La venticinquesima puntata della stagione invernale. In studio: Tony Falbo, in compagnia dei «Fastidiatori».

Continua la “piccola saga” sulle dipendenze, che non può che concludersi con la dipendenza peggiore: il sesso. Cominciamo col noto aforisma di Borges: «La copula e gli specchi sono abominevoli, poiché moltiplicano il numero degli uomini».
Subito attingiamo da Manlio Sgalambro e dalla sua nota finale de La conoscenza del peggio (cfr. pagg. 158 e 164). Partendo da Eckhart: «Uno con l’Uno, Uno dall’Uno, Uno nell’Uno e, nell’Uno, eternamente Uno», Sgalambro: «qui si palesa la sostanza di tutto l’affaire e v’è il segreto del commercium che traffica affinché ‘due’, come si dice in gergo, siano ‘uno’. Questa ‘unità’ è la diuturna distruzione delle reciproche identità, del proprio essere individuale e di quello altrui, e quanto più essa stringe tanto più per prima cosa stritola i cosiddetti ‘amanti’. Ciò che essi chiamano “fondersi in un unico essere” spaccia come del tutto innocuo – e invece non lo è – quello che vi sta sotto. È il macello dell’individualità del proprio Sé, che non si immola solamente all’amato ma implicitamente anche a quella bêtise, alla stupidità originaria. Lo stesso piacere che ognuno ricava dall’altro nel coito è il mezzo mediante cui il Noûs persegue ottusamente il suo scopo. Ma ciò che sotto sotto si agita stavolta si smaschera. Ben presto appare. La sua epifania si stampa sui volti che perdono la loro identità nel grido sommesso dello spasimo o nell’urlo che rivela nei protagonisti le vittime designate. Nei gradi del piacere v’è il brivido del proprio Sé che va lieto al macello».
«L’ascesi ha bisogno del sesso, del cazzo», scrive Pasolini (Trasumanar). E da lui alla Saga di Gilgameš (tav. I, vv. 181-184):

Enkidu era diverso, una volta che il suo corpo era stato purificato:
le sue gambe, che tenevano il passo delle bestie, erano diventate rigide;
Enkidu non aveva più forze, non poteva più correre come prima;
egli però aveva ottenuto l’intelligenza; il suo sapere era divenuto vasto.
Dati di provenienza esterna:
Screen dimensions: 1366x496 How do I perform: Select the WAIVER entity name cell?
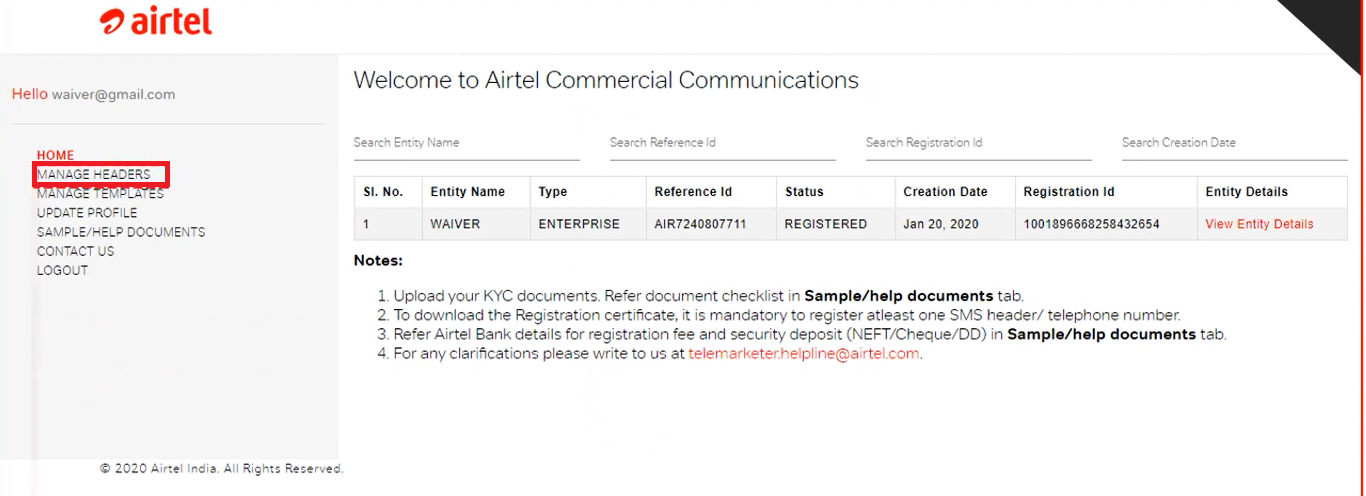pos(454,224)
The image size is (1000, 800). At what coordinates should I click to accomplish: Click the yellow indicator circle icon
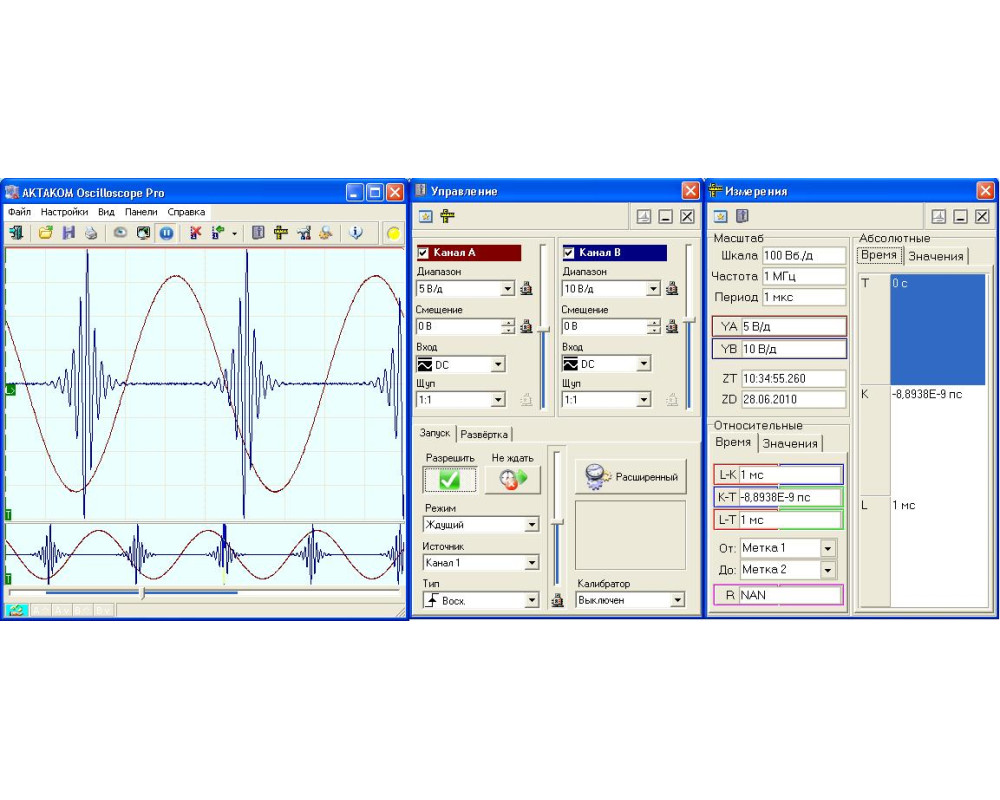pos(393,233)
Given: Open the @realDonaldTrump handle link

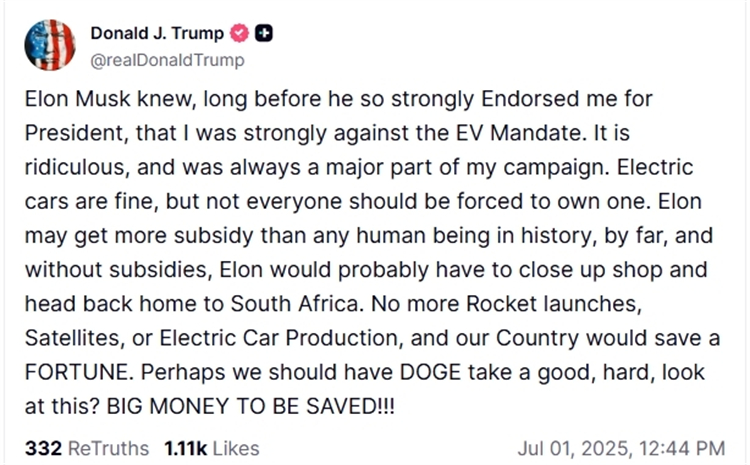Looking at the screenshot, I should (167, 60).
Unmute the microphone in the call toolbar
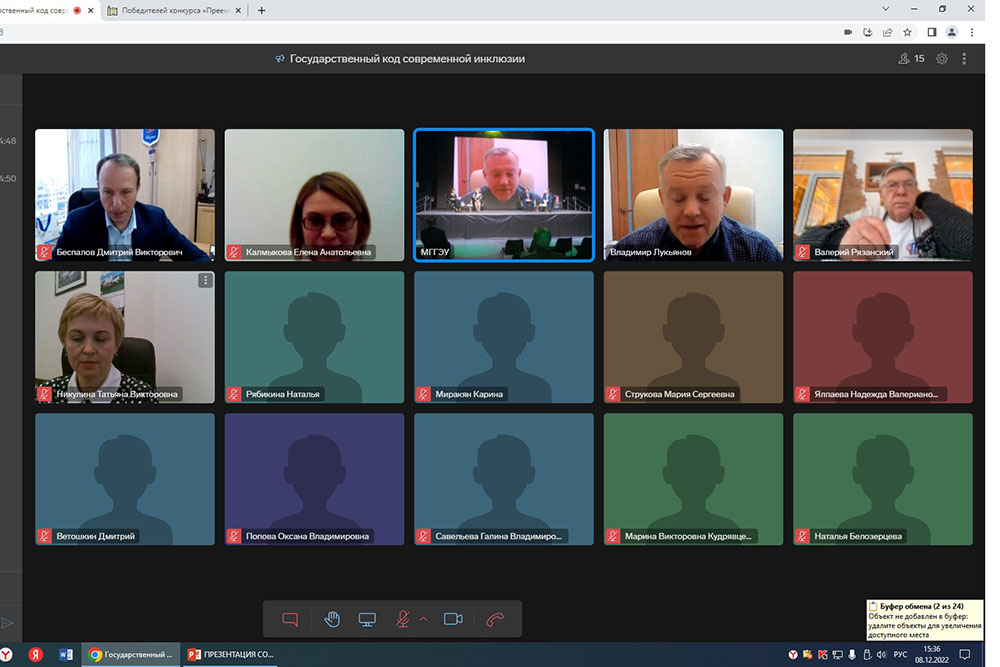The height and width of the screenshot is (667, 1000). [402, 619]
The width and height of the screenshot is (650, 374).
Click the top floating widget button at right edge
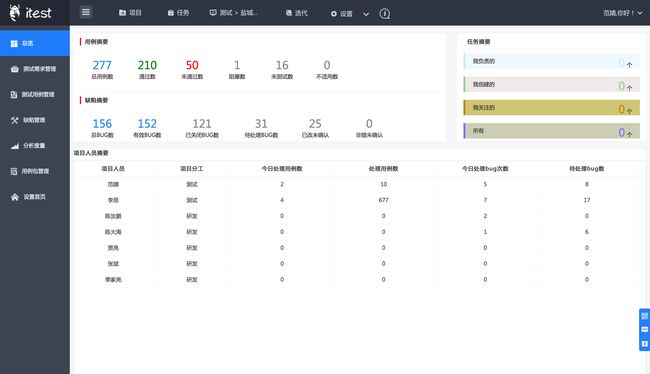[645, 316]
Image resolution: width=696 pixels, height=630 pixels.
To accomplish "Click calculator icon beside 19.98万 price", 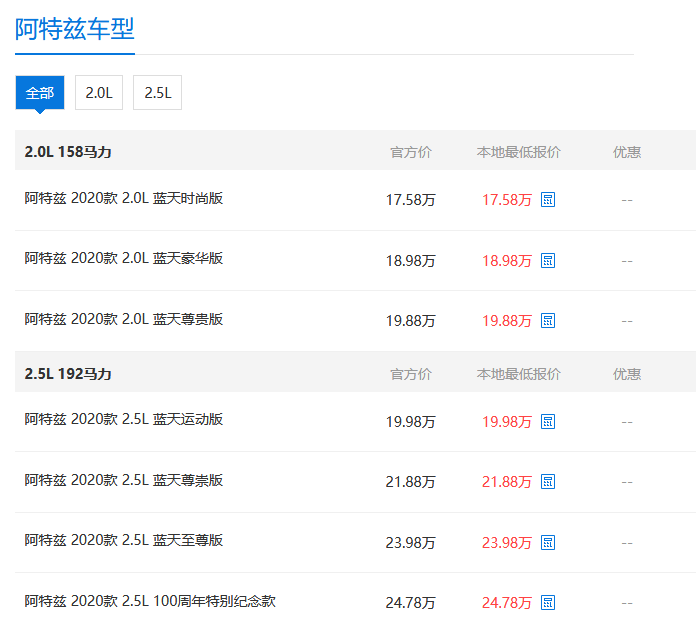I will (x=548, y=422).
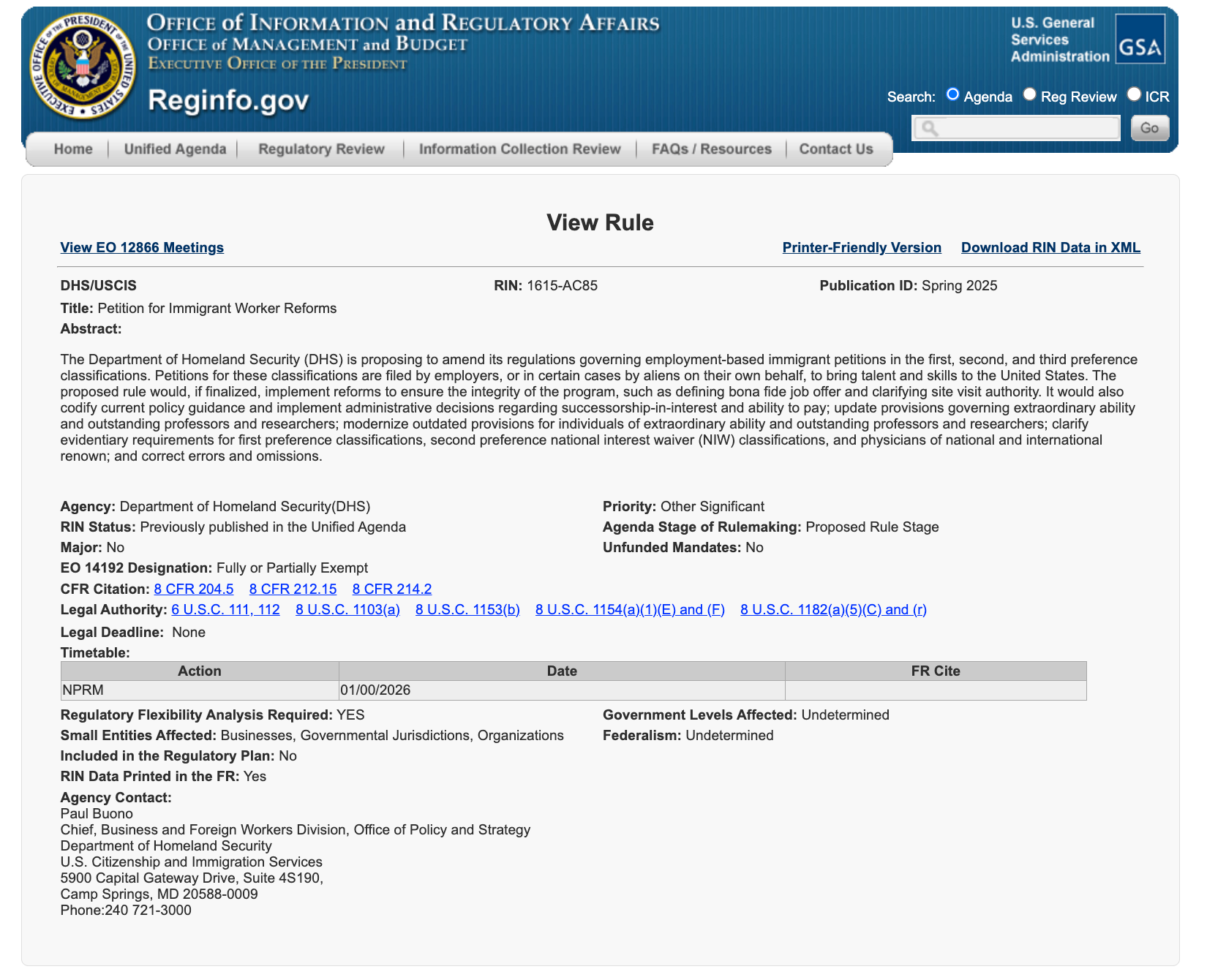Select the Reg Review radio button
This screenshot has height=980, width=1207.
1029,94
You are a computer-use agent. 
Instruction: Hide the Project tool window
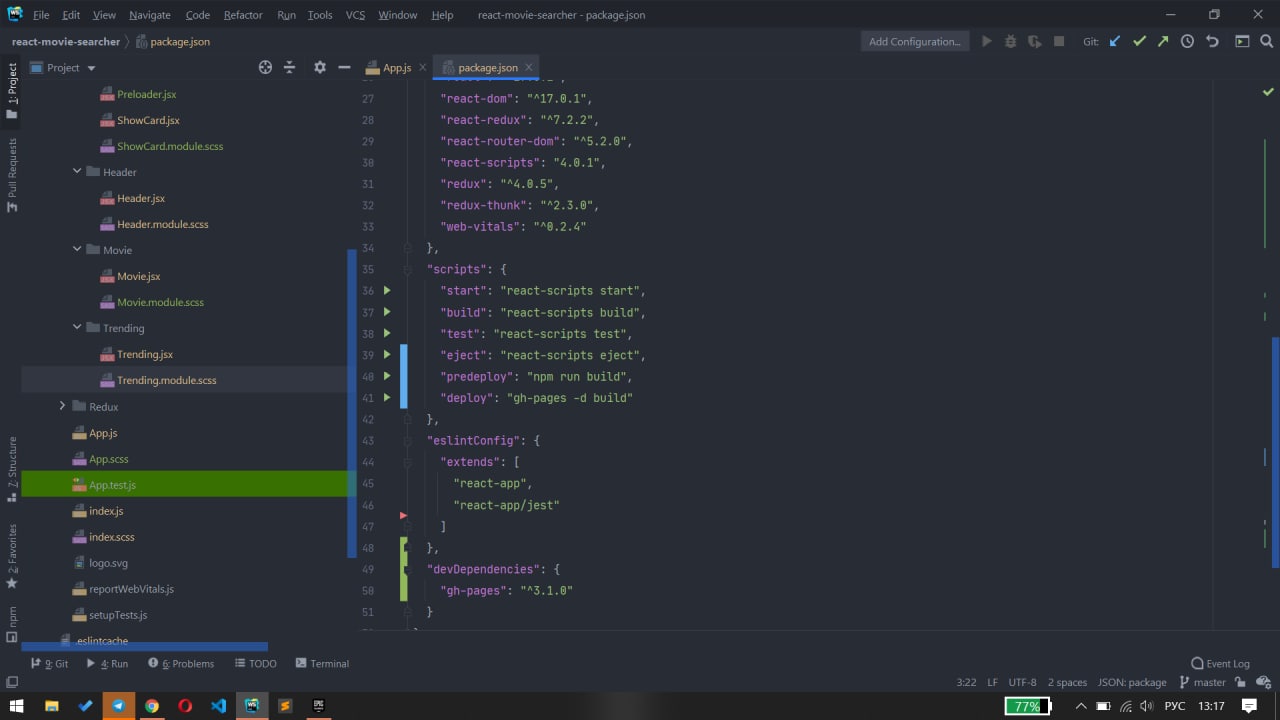coord(344,67)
Seguono altre fonti: il Dizionario del Lessico Erotico; Carmelo Bene che scrive della «copula come surrogato della masturbazione» (Autografia d’un ritratto, in Opere, p. xxiv); Marziano Capella che riconduce il ‘sesso’ al ‘sex’ (il numero 6). Attributo di Venere, dice il Marziano, è il ‘sex’ perché ex utriusque sexus commixtione conficitur, id est ex triade, qui mas, quod impar est numerus, habetur; et dyade, quae femina paritate; nam bis terni sexis facit.
Questione dell’«uomo finito»: egli «non si fa da parte, né lascia spazio ai figli. Per Parmenide “la sfera della generazione è estranea alla sfera dell’essere”, ciò significa che si sta dalla parte dell’essere proprio quando non si vuol generare, ― ecco il vero “principio responsabilità”. Quest’uomo finito non si “adatta” (non può evolvere): si adotta da sé, risorge in effigie. L’unica virtù a disposizione è passare dall’atto del concepimento al concepimento pensato, all’atto del concetto. Il migliore anticoncezionale è questa cultura della pace tra soggetto e oggetto (da Carmelo Bene detta «porno») dove non c’è tempo di scontrarsi ma soltanto spazio per incontrarsi. […] L’incontro perfetto è quello in cui non ci si vede, tocca e sente ― mai. La pace riposa nella distanza (il segreto è la segregazione stessa)» (tratto da Quel che viene a mancare, VME 2012).
La citazione finale spetta a Kierkegaard, da La ripetizione.